Antes de falarmos sobre tudo o que está fundamentalmente errado nela, temos de reconhecer por que motivo literalmente toda a gente que conhecem tem uma. O fator conveniência joga muito a seu favor. Quando se funciona com três horas de sono e o bebé acabou de descobrir a alegria de fazer barulhos com a boca cheia de puré de ervilhas, queremos a limpeza mais fácil possível.

  • Não pesa quase nada. Conseguimos levantar a cadeira inteira com uma mão enquanto equilibramos um bebé a gritar na outra anca.
  • Não tem recantos escondidos. Sem costuras, sem tecidos, sem dobras esquisitas de plástico onde o leite se possa acumular e azedar durante uma tarde quente.
  • As pernas saem num instante. Já atirei a cadeira desmontada para a bagageira do carro vezes sem conta quando vamos jantar a casa dos sogros ao domingo.

Compramo-la porque nos facilita a vida no departamento das limpezas. Mas, no que toca à mecânica real de alimentar uma criança que está a aprender a engolir alimentos sólidos, a cadeira é um desastre estrutural assim que sai da caixa.

O que a minha médica rabiscou num post-it

Lembro-me vagamente de a nossa médica murmurar algo sobre um ângulo de 90 graus para as ancas, joelhos e tornozelos quando deu luz verde para a minha filha mais velha começar com os purés. Desenhou um boneco de palitos num post-it amarelo, entregou-mo e despachou-me. Colei-o no fundo da mala e esqueci-me prontamente do assunto, até a minha filha se engasgar com um bocado de abacate maduro.

O maior defeito absoluto desta cadeira é a total ausência de um apoio para os pés. Dá-me em doida que fabriquem uma cadeira para comer e deixem as pernas dos bebés a balançar no ar como se estivessem num teleférico. Tentem jantar sentados num banco alto de bar durante meia hora, com as pernas penduradas, sem poderem enrolar os pés nas pernas do banco. Não conseguem fazê-lo de forma confortável. A força abdominal cede. Começam a curvar-se. Ficam irrequietos e distraídos.

Agora imaginem que têm seis meses e mal sabem como funciona o vosso próprio pescoço, quanto mais como empurrar um pedaço de comida para a parte de trás da garganta em segurança. Do que percebo da ciência — e não sou perita, apenas uma mãe cansada que pesquisa no Google às 2 da manhã —, se um bebé não tiver uma superfície sólida debaixo dos pés, o seu pequeno cérebro gasta toda a energia neurológica só para tentar manter o corpo direito. Eles não têm literalmente força no tronco para suportar a postura e concentrarem-se na mastigação ao mesmo tempo. Sem um apoio para os pés, estamos basicamente a criar o cenário ideal para problemas nas vias respiratórias.
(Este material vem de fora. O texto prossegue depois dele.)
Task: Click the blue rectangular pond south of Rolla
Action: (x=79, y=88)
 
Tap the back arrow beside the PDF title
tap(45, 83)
É exasperante que uma multinacional gigante não tenha simplesmente acrescentado uma peça de plástico de cinco euros à base da cadeira para resolver este problema, obrigando mães como eu a vasculhar a internet em busca de apoios de madeira de outras marcas que temos de prender nós próprias com anéis de borracha. A situação dos cintos também não inclui um arnês completo de cinco pontos, mas honestamente, se apertarem bem os cintos na cintura e não virarem costas para ir dobrar roupa para a outra divisão, eles não vão a lado nenhum.

O assento que os engole por inteiro

Ultrapassada a questão das pernas a balançar, temos de lidar com o tamanho exagerado do assento. Conceberam isto para crianças mais velhas, o que significa que, quando lá pomos um bebé que acabou de aprender a sentar-se, parece uma ervilha seca a rebolar dentro de uma lata de sopa. É demasiado largo e demasiado fundo.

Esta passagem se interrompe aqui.